Psalms 39:3. The poet, afflicted though he is, is silent in presence of the wicked, lest they should impugn or ridicule God's righteous government of the world. But silence is unendurable.

Psalms 39:1. Read, I will set a muzzle on my mouth (LXX).

Psalms 39:2. The LXX suggests a better text: I am bowed down with misery, I am far from welfare.

Psalms 39:4. The Psalmist begs God to teach him how brief, uncertain, and vain life is.

Psalms 39:5. Read, Surely every man standing firm is vanity (cf. mg.). But the text is evidently corrupt.

Psalms 39:7. The Psalmist, repeating his former complaints, prays for pardon and delivery.

Psalms 39:11. like a moth: cf.

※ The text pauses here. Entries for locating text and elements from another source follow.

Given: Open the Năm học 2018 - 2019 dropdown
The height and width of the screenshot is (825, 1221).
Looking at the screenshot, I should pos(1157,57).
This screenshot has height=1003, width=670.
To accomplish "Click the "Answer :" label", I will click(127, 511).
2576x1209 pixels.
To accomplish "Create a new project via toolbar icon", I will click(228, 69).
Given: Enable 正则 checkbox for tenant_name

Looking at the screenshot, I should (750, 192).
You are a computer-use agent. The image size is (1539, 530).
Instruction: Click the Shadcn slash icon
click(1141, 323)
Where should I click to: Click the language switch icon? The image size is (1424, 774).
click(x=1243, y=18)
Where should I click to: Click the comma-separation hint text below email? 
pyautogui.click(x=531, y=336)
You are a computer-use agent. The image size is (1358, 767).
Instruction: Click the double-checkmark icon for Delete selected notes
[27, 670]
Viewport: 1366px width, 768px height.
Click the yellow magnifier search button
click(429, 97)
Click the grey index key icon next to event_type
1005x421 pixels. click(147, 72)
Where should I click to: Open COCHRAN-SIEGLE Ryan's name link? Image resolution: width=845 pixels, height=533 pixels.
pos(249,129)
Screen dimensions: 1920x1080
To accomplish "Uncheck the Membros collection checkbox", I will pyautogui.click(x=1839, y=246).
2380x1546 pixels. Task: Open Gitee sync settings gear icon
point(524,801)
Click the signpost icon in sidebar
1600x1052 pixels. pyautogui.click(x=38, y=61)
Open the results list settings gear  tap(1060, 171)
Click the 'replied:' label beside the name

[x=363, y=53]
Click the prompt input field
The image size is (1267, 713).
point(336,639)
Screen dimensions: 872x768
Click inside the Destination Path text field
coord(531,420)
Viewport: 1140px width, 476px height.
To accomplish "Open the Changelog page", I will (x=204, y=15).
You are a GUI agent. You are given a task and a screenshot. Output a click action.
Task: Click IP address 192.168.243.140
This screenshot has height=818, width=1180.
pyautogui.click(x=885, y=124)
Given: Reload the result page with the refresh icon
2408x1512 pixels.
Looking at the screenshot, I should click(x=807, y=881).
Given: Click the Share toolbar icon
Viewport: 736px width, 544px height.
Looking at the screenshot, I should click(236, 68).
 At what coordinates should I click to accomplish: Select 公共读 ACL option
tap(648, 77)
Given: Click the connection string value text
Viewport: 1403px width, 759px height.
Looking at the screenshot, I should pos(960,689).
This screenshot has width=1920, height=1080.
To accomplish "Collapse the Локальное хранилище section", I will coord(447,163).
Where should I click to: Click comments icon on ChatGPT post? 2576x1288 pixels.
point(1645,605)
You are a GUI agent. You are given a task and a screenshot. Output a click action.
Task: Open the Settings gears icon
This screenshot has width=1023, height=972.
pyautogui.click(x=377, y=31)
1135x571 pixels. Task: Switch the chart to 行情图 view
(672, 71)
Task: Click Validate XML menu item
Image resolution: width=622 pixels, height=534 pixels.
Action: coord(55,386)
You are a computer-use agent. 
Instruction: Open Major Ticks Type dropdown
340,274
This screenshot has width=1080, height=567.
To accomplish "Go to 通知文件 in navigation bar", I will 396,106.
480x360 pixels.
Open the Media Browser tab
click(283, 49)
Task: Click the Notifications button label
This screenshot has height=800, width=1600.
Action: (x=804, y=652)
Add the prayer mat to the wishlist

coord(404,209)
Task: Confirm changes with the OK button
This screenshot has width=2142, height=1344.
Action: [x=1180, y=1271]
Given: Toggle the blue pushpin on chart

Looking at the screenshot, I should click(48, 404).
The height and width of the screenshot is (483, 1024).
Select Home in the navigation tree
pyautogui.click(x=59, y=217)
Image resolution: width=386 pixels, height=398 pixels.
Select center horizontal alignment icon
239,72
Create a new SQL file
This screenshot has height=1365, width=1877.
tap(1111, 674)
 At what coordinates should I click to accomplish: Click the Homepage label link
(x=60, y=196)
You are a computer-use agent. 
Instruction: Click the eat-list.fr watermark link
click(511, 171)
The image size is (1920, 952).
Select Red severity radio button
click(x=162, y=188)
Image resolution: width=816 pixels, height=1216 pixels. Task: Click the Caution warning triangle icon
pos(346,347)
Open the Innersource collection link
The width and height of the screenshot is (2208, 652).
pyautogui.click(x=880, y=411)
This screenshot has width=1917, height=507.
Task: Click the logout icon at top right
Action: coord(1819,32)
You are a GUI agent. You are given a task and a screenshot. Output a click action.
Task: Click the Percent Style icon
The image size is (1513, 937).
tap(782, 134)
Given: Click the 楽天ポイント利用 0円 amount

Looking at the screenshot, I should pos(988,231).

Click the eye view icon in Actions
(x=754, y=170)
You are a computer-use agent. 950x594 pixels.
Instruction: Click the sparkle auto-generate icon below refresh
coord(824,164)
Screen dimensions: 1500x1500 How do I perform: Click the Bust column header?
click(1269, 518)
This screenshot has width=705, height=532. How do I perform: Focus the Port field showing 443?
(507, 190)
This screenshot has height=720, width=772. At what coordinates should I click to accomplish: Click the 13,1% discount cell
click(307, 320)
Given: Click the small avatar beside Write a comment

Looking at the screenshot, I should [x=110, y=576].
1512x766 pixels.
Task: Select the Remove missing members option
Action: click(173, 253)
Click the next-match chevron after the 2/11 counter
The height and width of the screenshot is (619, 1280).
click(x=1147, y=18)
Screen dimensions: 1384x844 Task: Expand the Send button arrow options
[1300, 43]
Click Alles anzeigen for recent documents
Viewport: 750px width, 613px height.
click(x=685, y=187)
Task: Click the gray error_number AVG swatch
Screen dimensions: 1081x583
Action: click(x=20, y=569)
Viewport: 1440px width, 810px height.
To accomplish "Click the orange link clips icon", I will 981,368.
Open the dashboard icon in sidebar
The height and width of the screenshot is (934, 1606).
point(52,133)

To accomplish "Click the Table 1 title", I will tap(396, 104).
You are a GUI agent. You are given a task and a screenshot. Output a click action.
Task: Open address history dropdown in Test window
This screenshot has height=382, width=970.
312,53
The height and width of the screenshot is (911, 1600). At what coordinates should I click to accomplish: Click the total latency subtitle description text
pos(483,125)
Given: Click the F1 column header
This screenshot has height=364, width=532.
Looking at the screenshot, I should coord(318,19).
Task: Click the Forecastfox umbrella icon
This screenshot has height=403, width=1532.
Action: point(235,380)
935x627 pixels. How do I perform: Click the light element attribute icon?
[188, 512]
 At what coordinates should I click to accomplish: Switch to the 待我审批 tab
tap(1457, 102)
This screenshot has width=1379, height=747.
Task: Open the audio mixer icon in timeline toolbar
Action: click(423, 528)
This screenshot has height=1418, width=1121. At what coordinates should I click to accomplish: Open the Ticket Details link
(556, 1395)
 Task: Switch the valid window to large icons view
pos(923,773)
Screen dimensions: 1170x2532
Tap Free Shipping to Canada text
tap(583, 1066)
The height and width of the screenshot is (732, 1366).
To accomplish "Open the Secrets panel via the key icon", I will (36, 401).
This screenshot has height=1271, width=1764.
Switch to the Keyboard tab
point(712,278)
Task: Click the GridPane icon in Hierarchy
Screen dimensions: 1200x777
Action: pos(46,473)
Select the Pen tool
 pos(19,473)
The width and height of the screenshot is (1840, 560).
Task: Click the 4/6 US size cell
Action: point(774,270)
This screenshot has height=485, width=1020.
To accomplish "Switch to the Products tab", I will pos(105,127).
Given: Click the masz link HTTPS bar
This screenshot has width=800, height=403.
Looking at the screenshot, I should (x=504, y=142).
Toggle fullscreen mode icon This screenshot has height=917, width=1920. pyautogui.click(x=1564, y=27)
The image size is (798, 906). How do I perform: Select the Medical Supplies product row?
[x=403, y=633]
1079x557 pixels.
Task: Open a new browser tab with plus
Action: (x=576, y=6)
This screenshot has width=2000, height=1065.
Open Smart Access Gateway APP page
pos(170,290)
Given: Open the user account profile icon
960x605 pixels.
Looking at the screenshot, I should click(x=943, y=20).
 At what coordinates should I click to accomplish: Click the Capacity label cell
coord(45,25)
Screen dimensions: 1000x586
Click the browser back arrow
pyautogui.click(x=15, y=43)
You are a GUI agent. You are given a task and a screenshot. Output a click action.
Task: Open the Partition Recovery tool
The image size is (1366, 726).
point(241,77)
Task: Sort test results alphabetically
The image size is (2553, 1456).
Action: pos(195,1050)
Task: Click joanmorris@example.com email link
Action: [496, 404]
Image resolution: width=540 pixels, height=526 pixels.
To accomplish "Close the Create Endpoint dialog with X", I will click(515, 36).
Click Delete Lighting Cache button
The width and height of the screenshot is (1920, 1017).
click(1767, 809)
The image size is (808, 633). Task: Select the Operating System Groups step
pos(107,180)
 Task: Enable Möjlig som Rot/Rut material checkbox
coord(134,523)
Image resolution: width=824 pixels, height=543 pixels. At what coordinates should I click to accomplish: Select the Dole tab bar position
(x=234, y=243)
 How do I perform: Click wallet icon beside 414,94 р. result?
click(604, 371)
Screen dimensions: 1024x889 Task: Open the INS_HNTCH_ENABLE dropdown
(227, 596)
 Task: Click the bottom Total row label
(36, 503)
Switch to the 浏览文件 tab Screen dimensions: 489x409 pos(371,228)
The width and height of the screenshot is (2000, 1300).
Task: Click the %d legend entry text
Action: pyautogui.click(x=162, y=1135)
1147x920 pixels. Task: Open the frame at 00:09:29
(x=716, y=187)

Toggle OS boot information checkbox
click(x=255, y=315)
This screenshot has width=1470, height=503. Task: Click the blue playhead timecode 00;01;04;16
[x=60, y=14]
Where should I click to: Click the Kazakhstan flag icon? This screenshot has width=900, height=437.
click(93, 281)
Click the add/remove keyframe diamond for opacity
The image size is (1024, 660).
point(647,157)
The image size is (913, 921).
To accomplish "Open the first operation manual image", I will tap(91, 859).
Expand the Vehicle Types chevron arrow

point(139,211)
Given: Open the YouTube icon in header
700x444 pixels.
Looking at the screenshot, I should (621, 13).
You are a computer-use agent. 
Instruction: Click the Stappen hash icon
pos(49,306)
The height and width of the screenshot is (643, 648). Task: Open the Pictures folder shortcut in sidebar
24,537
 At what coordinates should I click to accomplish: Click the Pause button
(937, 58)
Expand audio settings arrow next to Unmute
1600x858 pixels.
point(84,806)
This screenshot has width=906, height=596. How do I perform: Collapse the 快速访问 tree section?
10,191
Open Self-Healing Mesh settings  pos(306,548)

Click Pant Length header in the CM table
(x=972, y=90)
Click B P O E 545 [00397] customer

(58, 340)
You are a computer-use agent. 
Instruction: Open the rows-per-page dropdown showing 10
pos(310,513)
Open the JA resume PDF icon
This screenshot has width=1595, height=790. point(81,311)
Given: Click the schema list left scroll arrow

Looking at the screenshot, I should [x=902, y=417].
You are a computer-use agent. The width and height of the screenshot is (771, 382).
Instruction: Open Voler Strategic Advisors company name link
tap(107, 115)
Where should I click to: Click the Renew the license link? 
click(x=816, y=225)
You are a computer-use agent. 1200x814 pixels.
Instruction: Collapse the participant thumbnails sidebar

Job 4:19.

Psalms 39:12. The Psalmist is a stranger and settler; he is therefore under the Divine protection and is entitled to claim it.

It has been maintained by Duhm that in this Ps. the author had the idea of conscious and personal immortality before him. He longs to know whether his life, or at least his full conscious life, is to cease with death, and asks God to teach him this mystery. Let me know whether I shall cease to be (Psalms 39:4 emended). But there is no clear indication that the Psalmist had any such question in his mind. The same scholar puts aside Psalms 39:8; Psalms 39:10; Psalms 39:12 f. as no part of the original poem. They are, no doubt, inconsistent with the rest of the Ps., as Duhm interprets it. In these the poet is busy not with thoughts of life after death, but with external adversity, and Psalms 39:13 takes for granted that death ends all. If we accept Duhm's interpretation, Psalms 39 would be one of the most interesting in the Psalter, because it would, in a very striking manner, prepare the way for belief in the immortality of the righteous. But Duhm's reasons are very precarious, and can be read into the Ps. only by the help of emendation. Surely if the question of immortality had occasioned the poet's perplexity, he would have expressed himself more clearly.